The wireframe is the key to understanding what kind of content the project should contain, the position of that content, and aligning it with the overall marketing strategy.
If the strategy is targeted at capturing leads, for example, it’s easier to understand the right way to distribute the text, images and call-to-action to encourage the user to fill out the form.
It allows us to correct, rethink and adjust at an early stage
By drafting wireframes before we deliver the final project, we avoid a lot of hassle and late feedback. In fact, if something is found to be wrong, we can adjust the wireframe as many times as needed much easier than in a final design phase.

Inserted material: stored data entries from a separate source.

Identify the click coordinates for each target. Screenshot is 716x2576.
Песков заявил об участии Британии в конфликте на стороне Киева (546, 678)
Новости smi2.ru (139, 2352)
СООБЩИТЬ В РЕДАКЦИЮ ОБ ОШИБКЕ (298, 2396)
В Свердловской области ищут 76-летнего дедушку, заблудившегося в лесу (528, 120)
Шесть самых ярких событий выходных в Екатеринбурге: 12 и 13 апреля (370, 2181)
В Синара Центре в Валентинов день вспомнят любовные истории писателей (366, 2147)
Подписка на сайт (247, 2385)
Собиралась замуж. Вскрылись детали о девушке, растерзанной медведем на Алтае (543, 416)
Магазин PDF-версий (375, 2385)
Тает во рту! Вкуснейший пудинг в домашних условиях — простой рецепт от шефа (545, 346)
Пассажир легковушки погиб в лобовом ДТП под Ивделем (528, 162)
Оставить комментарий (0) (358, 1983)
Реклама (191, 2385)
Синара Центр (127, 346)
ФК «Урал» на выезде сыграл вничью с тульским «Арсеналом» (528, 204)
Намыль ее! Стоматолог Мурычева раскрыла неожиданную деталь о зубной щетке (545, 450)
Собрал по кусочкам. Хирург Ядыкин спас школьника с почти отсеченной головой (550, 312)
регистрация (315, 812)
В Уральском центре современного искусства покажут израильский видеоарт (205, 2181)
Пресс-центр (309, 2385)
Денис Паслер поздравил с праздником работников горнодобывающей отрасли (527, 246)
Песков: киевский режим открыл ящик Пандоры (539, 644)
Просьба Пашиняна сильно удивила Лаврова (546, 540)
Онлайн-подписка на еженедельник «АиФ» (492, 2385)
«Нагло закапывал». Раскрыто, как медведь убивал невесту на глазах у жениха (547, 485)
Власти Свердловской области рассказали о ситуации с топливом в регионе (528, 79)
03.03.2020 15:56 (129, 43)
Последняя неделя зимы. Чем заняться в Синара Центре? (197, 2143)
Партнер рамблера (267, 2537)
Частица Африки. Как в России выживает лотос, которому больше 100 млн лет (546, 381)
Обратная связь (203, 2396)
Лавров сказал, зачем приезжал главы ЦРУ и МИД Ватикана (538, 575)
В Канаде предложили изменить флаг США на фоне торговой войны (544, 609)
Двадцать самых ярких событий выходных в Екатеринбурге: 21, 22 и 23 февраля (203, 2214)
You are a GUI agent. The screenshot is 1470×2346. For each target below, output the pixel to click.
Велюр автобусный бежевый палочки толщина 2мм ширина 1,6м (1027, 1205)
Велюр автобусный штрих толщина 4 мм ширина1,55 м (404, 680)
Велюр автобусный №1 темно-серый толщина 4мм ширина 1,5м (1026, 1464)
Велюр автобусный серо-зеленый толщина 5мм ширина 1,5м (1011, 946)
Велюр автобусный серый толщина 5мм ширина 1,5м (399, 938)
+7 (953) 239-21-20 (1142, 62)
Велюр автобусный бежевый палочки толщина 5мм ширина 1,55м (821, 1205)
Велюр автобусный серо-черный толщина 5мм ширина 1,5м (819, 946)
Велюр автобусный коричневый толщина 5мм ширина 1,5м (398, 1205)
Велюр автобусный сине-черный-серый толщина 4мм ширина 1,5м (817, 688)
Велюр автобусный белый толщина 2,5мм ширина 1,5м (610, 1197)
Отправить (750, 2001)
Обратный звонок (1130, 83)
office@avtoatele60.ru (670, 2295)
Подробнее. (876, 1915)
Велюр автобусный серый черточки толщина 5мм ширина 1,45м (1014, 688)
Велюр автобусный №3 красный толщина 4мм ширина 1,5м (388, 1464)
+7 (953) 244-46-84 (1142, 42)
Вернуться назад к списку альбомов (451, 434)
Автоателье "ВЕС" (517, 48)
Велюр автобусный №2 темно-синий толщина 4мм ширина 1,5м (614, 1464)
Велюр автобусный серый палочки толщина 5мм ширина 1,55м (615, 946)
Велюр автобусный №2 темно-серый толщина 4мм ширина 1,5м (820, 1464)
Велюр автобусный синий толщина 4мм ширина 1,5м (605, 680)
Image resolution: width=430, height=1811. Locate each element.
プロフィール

It helps to define specifically who we are talking to and what we want to say
The first step, as in most projects, is to develop a briefing with those responsible for the project. In this way, it is essential to gather all the information in a document to guide all actions, to know the target in-depth, and to define the goals clearly. As we have already mentioned, it is crucial to prioritize the information/content according to the website’s objective.
Makes it possible to draw a very rough concept for each page
A wireframe should include as much information on each page of the new website as possible and outline the macrostructure of the pages right away. When we are designing a wireframe we should first consider the main elements of most pages, such as headers, footers, sidebars, content areas, meta-information, and search areas. After that, we start to draw the detailed outline of each of the pages, already placing as much content (text and images) that the designer should use.
Developing wireframes is indeed a key step in the process of developing and starting a website. Even when we are designing a minimalistic and simple website, developing a wireframe helps clarify exactly what we need to do on the different pages of the project.